Before I started work on creating a vector game engine to be used on displays like oscilloscopes, I had watched a really fantastic explanation of how to create graphics for laser displays by Seb Lee-Delisle:
In this video, Seb talked about the challenges of working with a laser that takes time to accelerate and decelerate as it moves around the screen. Draw sorting and gradually changing the laser’s position when moves between shapes are two techniques that he used when recreating Asteroids for a laser projector. When approaching my new oscilloscope project, I kept these ideas in my back pocket as solutions to problems I expected to have.
Overshooting and Oscillations
Sure enough, I did have some problems with controlling the electron beam of my oscilloscope vector display. When moving from one position to another which is very far away, the electron beam would overshoot and oscillate before finally settling into the place I wanted it to land:
For context, my current setup and game engine uses an audio DAC that is running at 192 kHz with a variable video game framerate.
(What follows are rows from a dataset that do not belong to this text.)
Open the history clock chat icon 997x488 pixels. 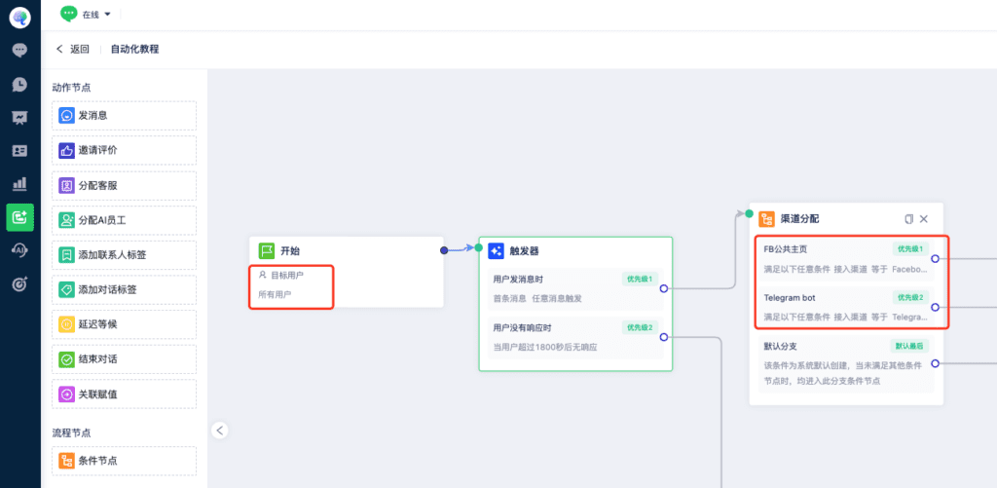click(19, 85)
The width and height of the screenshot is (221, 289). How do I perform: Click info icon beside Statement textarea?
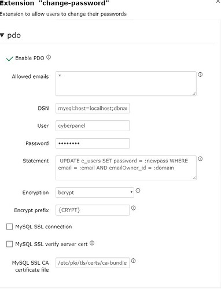200,159
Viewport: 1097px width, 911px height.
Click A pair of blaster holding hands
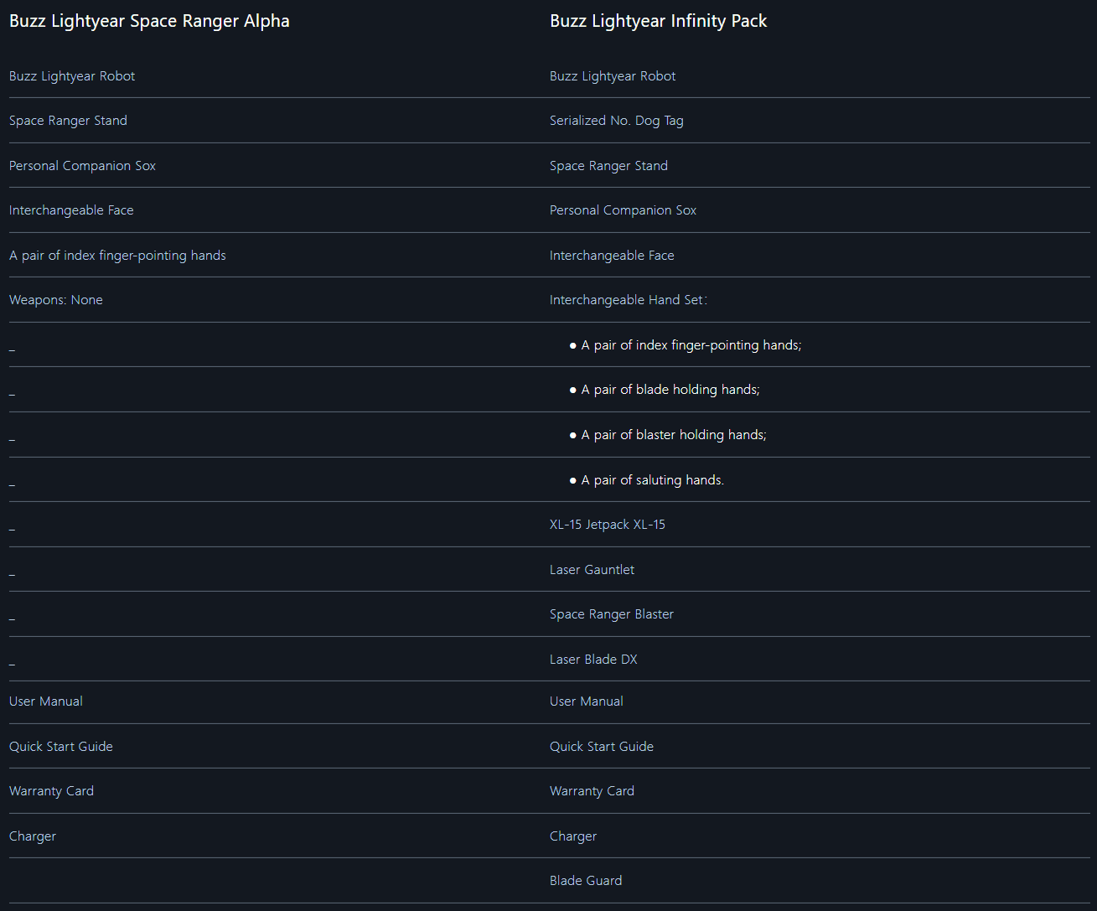pyautogui.click(x=674, y=435)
My current project targets 80 fps, but it could go much higher. 80 fps with 192,000 samples per second means that I can move the electron beam 2400 times per frame. If I need to move the electron beam more times per frame, that frame will take longer to draw and the framerate will drop. If it drops too low, you can start to see flickering, like an old CRT monitor running at a low refresh rate. The electron beam moves extremely quickly — faster than 192,000th of a second! So I need to gradually step along the path I am drawing. This effectively “slows down” the electron beam’s movement when drawing a shape. This means that 2400 samples per frame is not very much to work with!
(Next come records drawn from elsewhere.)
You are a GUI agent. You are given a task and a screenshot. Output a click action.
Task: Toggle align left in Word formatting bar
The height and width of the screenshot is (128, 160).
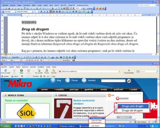(51, 12)
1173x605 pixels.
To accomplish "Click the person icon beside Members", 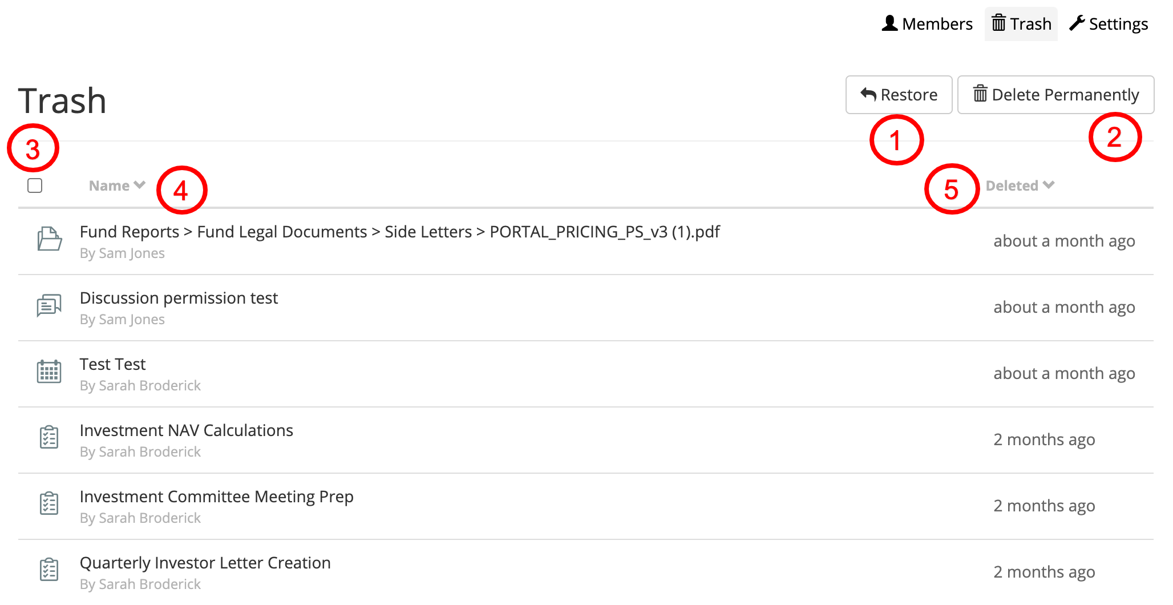I will [890, 23].
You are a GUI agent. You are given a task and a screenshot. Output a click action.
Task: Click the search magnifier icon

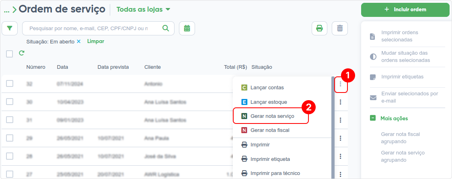point(166,28)
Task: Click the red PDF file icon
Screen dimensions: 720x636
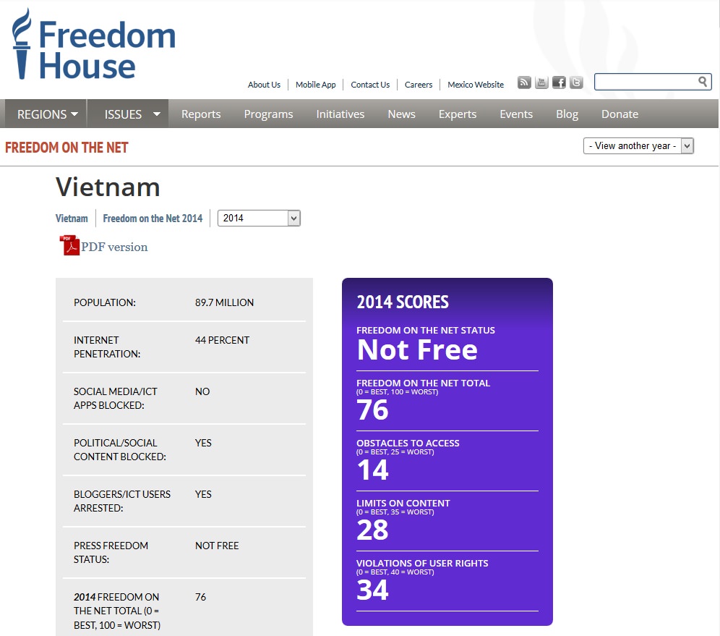Action: 69,246
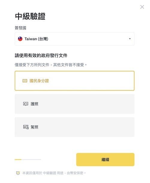The image size is (150, 183).
Task: Expand the country list using the small arrow
Action: [x=130, y=39]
Getting back to the problem of the electron beam overshooting and oscillating, I started first with the solution of draw sorting. I figured that if I could make the electron beam move in a more optimized path that it could help reduce the distance that the beam needed to travel between shapes and thus reduce the overshooting and oscillation at the start of drawing a new shape.
I implemented a very quick prototype algorithm that simply looked for the next shape that was closest to the current electron beam position every time it finished drawing a shape. This had some immediate drawbacks that I didn’t expect! Although, it’s possible this method could help with the overshooting, I found that it caused a much bigger problem: the scene started flickering and jittering as I moved the camera around!
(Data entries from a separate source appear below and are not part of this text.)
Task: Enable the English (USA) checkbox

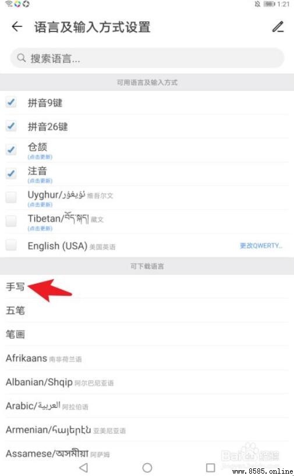Action: [11, 244]
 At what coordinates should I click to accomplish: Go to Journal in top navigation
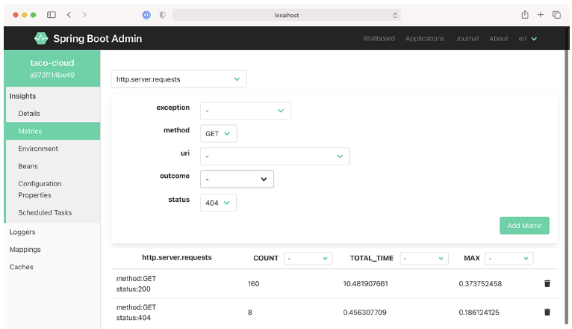pyautogui.click(x=467, y=39)
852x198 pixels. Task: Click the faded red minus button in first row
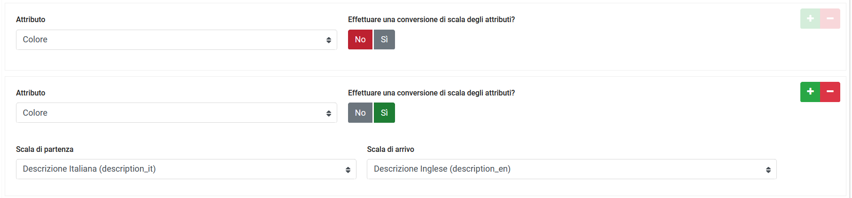[x=830, y=19]
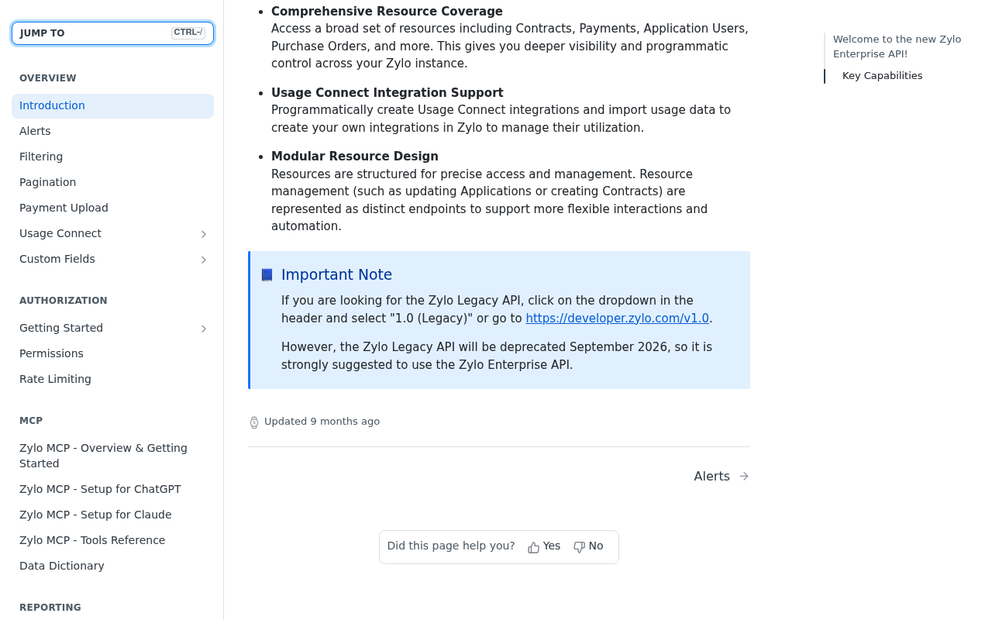
Task: Click the thumbs-up Yes icon
Action: point(533,547)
The reason for this flicker and jitter was immediately obvious to me — the refresh rate of each shape was varying between frames! Here’s an example of a worst case scenario that would cause this problem: Let’s say, after sorting all the shapes, the draw order of objects is:
[A, B, C, D, E, F, G]. But then the player moves the camera and the scene changes such that the draw order after sorting is something like
[B, C, D, E, F, G, A]. While object A was drawn first in one frame, it was drawn last in the next frame. Without sorting, object A would have been drawn once every 1/80th of a second, but now it needed to wait a full 1/40th of a second before being re-drawn to the screen. This behaviour causes flicker and can make objects look like they are jittering as a camera pans across the scene.
This experiment has made it very clear that I must always draw shapes in the same order with a vector display to ensure that their refresh rate is kept somewhat constant!
Blanking is a term used to describe the time when a display will “blank” (stop drawing an image) for a short period of time while it prepares draw at a different position, usually on the opposite side of the screen. The idea of blanking is important and valuable to both raster and vector displays. With my current oscilloscope, I do not have the ability to turn off the electron beam, but I can dedicate some additional time to give the electron beam a chance to settle in its new position before starting to draw. Here’s what it looks like if I pause on the new draw position for 7 samples (7/192,000th of a second) before continuing to draw the new shape:
You can see that this definitely helps. Now each line is being fully drawn, though the initial oscillations as the beam settles on the new location can still be seen.
Exponential Deceleration During Blanking
There was one last trick that I kept in my back pocket: changing the acceleration of the the electron between points, during blanking. I fiddled with some different tween functions, and settled on a 7 frame blanking with a quadratic ease out:
Ta-da! This is now looking pretty crisp. In the future, I plan to change the number of blanking samples based on the distance between the two shapes. If it’s a small distance, there’s no point in spending a full 7 samples during this blanking time.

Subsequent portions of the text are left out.